Архитектура Аудит Военная наука Иностранные языки Медицина Металлургия Метрология
Образование Политология Производство Психология Стандартизация Технологии


Концепты: две совпадающие концепции терапии языка, две противоположные стратегии письма



Главное различие в философских взглядах Ницше и Витгенштейна связано с различием их отношения к концептам. Для Ницше использование общих и абстрактных концептов (понятий) есть симптом утраты, от которой мы страдаем. Для Витгенштейна, напротив, концепты являются средством, с помощью которого мы говорим то, что мы говорим. [360] Они являются частью нашей языковой игры и таким образом создают мысли. Критическое переосмысление грамматики нашего языка не подвергает сомнению концепты как таковые. Концепты, таким образом, служат говорящим животным, каковыми мы являемся, орудиями против инстинктивной стадной склонности говорить на языке стадоподобной формы, в то время как для Ницше концептуализация языка сама по себе уже является симптомом стадности нашей жизни. Своей критикой языка Ницше стремится способствовать появлению нового сообщества европейских мыслителей, обладающих новой шкалой ценностей. В этом отношении стратегия Витгенштейна иная. Наш язык составляет нашу рамку без возможности выхода вовне. Таким образом, говоря о языке, мы остаемся внутри языка. Пространство для мысли должно быть вновь изобретено изнутри, неважно в каком месте, в каком пространстве.

Виртуальный жест выхода вовне оказывается для европейского сообщества мыслителей как бы шагом вовнутрь нашего солипсического мира как целого, которое должно возникнуть, но пока еще недоступно. Мир языка не правильно представлять себе как наш мир, отделенный границами от мира внешнего. По той же самой причине рамка нашего языка позволяет существование других рамок, за которыми следует признать не меньшую ценность, — безотносительно того пространства, в котором мышление разворачивает себя для сообщества.

Витгенштейн не разделяет филологическую точку зрения на язык, апеллирующую к классикам. Разработанная Ницше генеалогия концептов, понятых как метафорические дериваты (как голый остаток метафор), была также чужда для него. Однако их сближает ряд позиций относительно концепции языка, критики его использования в соответствии с философской грамматикой, отрицания его «несправедливости» в сравнении с ценностями общества «сильных характеров». Но без ответа остается еще один вопрос: появлению какого рода «нас» стремились способствовать Витгенштейн и Ницше, каждый соответственно?

Для читателя, хорошо знакомого с Витгенштейном, работа Ницше «Об истине и лжи во внеморальном смысле» (1873) изобилует прозрениями, предвещающими будущий «грамматический [361] поворот» (не путать с «лингвистическим поворотом»). И все же у самых истоков этих двух очень схожих концепций отношения языка и мышления можно обнаружить две различные концепции Воли.

[Сохраненные записи данных]
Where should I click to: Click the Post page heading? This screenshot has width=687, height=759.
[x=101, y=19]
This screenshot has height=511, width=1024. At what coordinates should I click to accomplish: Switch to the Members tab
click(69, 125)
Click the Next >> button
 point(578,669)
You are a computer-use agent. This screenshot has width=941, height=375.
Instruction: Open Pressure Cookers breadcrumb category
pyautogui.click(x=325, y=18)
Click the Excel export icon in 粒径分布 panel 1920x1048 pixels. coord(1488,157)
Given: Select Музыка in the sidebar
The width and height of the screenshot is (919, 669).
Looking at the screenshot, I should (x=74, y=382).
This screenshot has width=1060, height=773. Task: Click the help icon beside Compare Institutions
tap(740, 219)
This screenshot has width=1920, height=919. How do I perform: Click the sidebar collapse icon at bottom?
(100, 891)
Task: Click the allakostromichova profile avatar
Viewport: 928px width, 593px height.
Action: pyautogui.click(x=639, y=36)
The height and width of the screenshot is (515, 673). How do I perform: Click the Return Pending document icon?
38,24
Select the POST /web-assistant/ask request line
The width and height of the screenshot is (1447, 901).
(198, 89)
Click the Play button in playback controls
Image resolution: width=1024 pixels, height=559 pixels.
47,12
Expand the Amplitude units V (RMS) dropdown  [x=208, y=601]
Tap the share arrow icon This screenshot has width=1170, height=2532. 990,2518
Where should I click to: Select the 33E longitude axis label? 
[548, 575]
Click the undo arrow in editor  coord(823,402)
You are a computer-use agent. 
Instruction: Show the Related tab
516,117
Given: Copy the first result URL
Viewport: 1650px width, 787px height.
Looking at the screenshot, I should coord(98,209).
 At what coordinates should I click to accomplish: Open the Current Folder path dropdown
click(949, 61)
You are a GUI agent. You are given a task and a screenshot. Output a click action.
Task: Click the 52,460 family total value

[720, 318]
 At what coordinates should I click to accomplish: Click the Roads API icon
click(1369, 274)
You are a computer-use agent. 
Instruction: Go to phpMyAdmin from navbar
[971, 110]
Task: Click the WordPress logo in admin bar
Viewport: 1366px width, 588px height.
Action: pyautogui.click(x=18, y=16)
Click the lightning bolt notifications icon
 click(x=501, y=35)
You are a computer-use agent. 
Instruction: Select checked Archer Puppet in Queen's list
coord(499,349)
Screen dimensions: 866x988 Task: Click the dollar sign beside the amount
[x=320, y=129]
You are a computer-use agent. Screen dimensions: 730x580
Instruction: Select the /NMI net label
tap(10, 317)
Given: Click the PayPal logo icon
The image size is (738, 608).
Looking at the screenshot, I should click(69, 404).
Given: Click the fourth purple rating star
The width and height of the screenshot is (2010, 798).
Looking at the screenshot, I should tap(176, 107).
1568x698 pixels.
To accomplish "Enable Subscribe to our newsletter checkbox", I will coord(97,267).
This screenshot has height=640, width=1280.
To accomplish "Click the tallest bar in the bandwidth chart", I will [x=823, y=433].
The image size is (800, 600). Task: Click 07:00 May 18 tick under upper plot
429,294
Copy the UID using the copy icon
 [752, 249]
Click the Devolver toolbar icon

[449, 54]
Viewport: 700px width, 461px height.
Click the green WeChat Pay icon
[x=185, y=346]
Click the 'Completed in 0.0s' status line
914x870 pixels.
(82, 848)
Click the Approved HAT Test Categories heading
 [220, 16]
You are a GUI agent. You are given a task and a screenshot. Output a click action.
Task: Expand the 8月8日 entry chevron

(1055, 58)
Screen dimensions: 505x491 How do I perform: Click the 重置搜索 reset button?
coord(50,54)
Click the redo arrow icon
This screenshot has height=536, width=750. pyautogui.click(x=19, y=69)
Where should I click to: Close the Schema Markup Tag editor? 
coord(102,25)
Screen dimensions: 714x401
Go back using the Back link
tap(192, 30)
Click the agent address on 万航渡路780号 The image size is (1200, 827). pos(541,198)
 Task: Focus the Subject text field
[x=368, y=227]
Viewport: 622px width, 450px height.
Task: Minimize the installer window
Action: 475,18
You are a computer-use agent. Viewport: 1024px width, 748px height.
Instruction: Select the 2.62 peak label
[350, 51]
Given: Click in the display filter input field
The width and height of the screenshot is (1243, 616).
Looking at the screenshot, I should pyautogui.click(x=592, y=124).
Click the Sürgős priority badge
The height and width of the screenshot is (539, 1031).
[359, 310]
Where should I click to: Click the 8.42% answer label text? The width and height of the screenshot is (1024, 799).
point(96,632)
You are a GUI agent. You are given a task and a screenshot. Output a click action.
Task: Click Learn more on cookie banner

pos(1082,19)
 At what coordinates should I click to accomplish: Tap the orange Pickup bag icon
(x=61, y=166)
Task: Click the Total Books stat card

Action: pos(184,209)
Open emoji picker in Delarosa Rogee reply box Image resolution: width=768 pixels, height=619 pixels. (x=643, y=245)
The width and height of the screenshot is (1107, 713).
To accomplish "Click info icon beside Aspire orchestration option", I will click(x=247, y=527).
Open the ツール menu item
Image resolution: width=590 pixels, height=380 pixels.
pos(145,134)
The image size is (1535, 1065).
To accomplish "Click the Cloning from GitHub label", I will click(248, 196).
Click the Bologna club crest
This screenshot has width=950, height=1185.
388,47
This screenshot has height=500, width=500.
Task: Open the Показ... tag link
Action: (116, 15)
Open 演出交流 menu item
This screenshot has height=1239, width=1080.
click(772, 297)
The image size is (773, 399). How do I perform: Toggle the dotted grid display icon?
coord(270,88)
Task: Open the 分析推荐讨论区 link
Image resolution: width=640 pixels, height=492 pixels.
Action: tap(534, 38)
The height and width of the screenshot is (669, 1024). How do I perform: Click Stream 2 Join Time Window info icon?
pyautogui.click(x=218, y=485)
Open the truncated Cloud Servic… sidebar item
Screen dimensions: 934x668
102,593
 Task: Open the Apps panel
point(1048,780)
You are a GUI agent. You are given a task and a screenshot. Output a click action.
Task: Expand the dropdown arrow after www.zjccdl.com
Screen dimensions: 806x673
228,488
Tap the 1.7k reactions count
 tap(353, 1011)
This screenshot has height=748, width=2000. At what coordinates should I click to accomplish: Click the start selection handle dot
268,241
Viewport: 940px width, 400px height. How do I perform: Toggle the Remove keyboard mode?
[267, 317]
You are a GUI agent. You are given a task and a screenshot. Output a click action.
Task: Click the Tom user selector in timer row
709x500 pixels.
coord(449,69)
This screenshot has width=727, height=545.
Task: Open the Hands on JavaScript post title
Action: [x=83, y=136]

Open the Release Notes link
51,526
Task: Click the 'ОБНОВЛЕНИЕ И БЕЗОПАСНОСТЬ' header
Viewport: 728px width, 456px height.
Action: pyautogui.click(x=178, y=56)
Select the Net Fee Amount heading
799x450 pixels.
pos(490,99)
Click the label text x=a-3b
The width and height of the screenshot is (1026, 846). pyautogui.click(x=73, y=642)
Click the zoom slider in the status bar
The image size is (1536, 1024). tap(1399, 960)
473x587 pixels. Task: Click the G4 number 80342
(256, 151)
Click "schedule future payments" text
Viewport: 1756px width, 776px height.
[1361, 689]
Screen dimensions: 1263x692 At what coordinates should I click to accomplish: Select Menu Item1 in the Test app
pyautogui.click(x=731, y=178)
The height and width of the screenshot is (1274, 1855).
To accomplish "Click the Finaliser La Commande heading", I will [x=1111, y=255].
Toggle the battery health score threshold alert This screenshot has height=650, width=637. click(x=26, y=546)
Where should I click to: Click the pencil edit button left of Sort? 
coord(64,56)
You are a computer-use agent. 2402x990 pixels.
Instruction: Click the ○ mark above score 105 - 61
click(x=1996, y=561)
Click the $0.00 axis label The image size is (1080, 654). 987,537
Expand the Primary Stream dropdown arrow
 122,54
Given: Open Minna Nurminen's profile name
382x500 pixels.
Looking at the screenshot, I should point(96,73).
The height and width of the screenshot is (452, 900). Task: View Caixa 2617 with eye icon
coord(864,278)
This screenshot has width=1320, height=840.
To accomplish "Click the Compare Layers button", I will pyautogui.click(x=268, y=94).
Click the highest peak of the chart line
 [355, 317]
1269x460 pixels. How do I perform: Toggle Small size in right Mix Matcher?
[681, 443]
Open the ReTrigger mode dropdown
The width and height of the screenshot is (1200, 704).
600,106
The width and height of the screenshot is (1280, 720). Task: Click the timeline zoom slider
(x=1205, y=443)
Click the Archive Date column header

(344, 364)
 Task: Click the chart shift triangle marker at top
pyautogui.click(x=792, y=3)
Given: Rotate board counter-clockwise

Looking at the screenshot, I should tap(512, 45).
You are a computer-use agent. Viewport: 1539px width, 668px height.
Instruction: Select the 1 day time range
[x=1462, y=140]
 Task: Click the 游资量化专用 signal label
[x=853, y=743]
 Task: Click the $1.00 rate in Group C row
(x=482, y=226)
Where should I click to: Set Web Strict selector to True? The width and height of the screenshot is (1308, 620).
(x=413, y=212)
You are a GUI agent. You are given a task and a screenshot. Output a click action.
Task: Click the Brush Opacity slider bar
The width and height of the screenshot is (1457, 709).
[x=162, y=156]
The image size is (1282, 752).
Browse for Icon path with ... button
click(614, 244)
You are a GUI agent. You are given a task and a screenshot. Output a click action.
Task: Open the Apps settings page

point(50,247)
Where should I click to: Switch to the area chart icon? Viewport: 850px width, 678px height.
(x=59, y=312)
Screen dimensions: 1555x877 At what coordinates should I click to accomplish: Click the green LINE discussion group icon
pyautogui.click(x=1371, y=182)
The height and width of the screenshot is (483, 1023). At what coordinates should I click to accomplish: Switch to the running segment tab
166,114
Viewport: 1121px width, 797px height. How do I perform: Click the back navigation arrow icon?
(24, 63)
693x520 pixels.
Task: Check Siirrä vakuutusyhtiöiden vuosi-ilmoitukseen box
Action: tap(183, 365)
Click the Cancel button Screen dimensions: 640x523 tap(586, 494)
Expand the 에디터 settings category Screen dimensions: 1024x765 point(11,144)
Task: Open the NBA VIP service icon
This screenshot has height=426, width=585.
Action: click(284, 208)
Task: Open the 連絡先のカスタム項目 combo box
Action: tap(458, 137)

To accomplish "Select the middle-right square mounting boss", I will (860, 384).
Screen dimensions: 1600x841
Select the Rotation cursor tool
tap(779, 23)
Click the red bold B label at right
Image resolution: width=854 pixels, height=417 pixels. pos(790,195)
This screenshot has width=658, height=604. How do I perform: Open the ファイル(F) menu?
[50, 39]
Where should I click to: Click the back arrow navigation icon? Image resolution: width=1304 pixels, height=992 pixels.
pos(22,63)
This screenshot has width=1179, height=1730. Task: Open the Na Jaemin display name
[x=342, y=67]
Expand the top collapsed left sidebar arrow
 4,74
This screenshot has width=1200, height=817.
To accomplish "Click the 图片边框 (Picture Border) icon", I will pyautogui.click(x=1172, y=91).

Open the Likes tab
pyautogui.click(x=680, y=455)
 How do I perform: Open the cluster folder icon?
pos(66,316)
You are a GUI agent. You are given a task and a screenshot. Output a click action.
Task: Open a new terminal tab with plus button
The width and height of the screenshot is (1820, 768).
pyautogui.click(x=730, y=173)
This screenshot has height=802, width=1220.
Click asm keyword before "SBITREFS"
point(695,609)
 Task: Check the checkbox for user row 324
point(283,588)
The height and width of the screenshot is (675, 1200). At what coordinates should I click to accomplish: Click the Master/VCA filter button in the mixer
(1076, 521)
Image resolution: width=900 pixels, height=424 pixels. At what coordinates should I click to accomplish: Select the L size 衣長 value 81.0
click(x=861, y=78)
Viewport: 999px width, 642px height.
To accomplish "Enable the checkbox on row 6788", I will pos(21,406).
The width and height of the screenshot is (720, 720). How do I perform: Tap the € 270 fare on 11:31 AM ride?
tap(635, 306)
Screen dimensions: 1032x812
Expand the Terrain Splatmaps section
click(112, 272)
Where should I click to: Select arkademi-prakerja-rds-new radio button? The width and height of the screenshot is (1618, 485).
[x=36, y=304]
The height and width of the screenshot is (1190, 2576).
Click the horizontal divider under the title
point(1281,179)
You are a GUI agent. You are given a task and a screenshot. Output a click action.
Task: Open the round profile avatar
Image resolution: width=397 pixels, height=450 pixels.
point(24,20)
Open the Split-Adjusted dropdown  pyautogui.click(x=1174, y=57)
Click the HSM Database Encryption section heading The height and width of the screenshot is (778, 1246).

== Суть задания ==
Какая работа Ницше, по утверждению фрагмента страницы, изобилует прозрениями, предвещающими будущий «грамматический поворот», и какого она года?

== Поле ответа ==
«Об истине и лжи во внеморальном смысле», 1873 год.